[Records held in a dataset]
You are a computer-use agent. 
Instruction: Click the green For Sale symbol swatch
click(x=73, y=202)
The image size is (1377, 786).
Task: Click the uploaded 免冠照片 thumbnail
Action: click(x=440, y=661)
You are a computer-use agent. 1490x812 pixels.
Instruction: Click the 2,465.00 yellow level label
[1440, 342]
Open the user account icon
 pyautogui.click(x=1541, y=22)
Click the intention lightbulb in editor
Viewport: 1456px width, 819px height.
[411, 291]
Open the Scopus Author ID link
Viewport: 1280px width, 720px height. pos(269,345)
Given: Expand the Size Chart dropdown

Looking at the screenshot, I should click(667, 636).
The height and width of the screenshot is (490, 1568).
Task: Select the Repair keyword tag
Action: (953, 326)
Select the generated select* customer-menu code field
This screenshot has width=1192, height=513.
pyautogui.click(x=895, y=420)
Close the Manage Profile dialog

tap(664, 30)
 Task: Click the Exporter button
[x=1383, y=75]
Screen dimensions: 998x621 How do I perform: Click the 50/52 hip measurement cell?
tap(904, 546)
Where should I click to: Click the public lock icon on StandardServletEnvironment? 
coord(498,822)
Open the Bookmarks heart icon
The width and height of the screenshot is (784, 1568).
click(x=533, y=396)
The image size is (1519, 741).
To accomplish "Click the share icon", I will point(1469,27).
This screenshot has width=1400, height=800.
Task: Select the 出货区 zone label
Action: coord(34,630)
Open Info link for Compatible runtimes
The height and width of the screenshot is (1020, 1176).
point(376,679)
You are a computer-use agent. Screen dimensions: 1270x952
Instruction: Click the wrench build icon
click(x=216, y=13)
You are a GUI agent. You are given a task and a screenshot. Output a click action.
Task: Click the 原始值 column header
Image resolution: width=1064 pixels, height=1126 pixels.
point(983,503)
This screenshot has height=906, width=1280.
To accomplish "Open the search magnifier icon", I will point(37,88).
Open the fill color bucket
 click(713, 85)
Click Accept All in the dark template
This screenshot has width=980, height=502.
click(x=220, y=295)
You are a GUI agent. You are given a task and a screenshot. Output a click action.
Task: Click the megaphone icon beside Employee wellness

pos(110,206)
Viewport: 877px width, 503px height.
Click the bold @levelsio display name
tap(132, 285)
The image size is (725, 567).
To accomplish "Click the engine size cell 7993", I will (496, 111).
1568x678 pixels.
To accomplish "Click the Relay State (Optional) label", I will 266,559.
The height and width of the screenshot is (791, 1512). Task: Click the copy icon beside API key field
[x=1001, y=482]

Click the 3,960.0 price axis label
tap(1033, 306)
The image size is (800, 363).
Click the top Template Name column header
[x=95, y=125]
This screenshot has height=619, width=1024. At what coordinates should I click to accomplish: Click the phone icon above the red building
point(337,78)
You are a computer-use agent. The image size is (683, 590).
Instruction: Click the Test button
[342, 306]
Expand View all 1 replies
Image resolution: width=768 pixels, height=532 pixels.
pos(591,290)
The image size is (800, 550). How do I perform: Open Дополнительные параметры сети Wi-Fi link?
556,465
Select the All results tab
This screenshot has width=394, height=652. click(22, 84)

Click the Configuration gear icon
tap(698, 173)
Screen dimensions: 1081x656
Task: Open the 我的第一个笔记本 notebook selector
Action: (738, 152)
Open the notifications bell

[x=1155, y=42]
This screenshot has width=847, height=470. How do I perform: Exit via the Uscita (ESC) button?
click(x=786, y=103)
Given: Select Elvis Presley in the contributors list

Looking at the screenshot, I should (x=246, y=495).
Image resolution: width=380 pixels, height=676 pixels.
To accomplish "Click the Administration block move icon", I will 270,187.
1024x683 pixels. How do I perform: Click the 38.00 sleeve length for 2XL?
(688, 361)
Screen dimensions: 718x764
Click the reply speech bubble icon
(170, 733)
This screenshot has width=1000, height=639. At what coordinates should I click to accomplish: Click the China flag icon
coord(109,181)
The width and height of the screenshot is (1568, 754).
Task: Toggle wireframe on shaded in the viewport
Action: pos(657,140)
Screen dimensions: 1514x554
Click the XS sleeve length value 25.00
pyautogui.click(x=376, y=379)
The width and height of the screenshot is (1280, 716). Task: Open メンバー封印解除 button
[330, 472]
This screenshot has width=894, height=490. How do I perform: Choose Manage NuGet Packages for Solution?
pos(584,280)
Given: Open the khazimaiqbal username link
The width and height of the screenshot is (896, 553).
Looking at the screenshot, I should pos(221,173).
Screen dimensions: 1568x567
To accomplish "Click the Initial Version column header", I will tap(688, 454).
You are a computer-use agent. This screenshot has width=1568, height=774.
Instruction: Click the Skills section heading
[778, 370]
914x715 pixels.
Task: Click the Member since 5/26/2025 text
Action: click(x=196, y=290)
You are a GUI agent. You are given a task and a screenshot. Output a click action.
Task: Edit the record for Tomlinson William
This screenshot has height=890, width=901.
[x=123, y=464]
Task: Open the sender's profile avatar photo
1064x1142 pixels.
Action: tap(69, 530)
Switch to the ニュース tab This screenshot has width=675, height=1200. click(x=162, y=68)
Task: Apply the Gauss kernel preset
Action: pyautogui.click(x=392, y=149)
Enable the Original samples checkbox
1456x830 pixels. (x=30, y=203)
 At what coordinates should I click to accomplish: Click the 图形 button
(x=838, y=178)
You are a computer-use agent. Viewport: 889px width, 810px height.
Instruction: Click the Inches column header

GIVEN EXERCISE
Lay out the records between the line containing "Where should I" and the line containing "[x=95, y=125]", inclusive, as a Markdown table with the columns "Row" and "Line", leaving out blank lines.

COMPLETE OUTPUT
| Row | Line |
|---|---|
| 1 | Where should I click to: Click the public lock icon on StandardServletEnvironment?  |
| 2 | coord(498,822) |
| 3 | Open the Bookmarks heart icon |
| 4 | The width and height of the screenshot is (784, 1568). |
| 5 | click(x=533, y=396) |
| 6 | The image size is (1519, 741). |
| 7 | To accomplish "Click the share icon", I will point(1469,27). |
| 8 | This screenshot has width=1400, height=800. |
| 9 | Task: Select the 出货区 zone label |
| 10 | Action: coord(34,630) |
| 11 | Open Info link for Compatible runtimes |
| 12 | The height and width of the screenshot is (1020, 1176). |
| 13 | point(376,679) |
| 14 | You are a computer-use agent. Screen dimensions: 1270x952 |
| 15 | Instruction: Click the wrench build icon |
| 16 | click(x=216, y=13) |
| 17 | You are a GUI agent. You are given a task and a screenshot. Output a click action. |
| 18 | Task: Click the 原始值 column header |
| 19 | Image resolution: width=1064 pixels, height=1126 pixels. |
| 20 | point(983,503) |
| 21 | This screenshot has height=906, width=1280. |
| 22 | To accomplish "Open the search magnifier icon", I will point(37,88). |
| 23 | Open the fill color bucket |
| 24 |  click(713, 85) |
| 25 | Click Accept All in the dark template |
| 26 | This screenshot has width=980, height=502. |
| 27 | click(x=220, y=295) |
| 28 | You are a GUI agent. You are given a task and a screenshot. Output a click action. |
| 29 | Task: Click the megaphone icon beside Employee wellness |
| 30 | pos(110,206) |
| 31 | Viewport: 877px width, 503px height. |
| 32 | Click the bold @levelsio display name |
| 33 | tap(132, 285) |
| 34 | The image size is (725, 567). |
| 35 | To accomplish "Click the engine size cell 7993", I will (496, 111). |
| 36 | 1568x678 pixels. |
| 37 | To accomplish "Click the Relay State (Optional) label", I will 266,559. |
| 38 | The height and width of the screenshot is (791, 1512). Task: Click the copy icon beside API key field |
| 39 | [x=1001, y=482] |
| 40 | Click the 3,960.0 price axis label |
| 41 | tap(1033, 306) |
| 42 | The image size is (800, 363). |
| 43 | Click the top Template Name column header |
| 44 | [x=95, y=125] |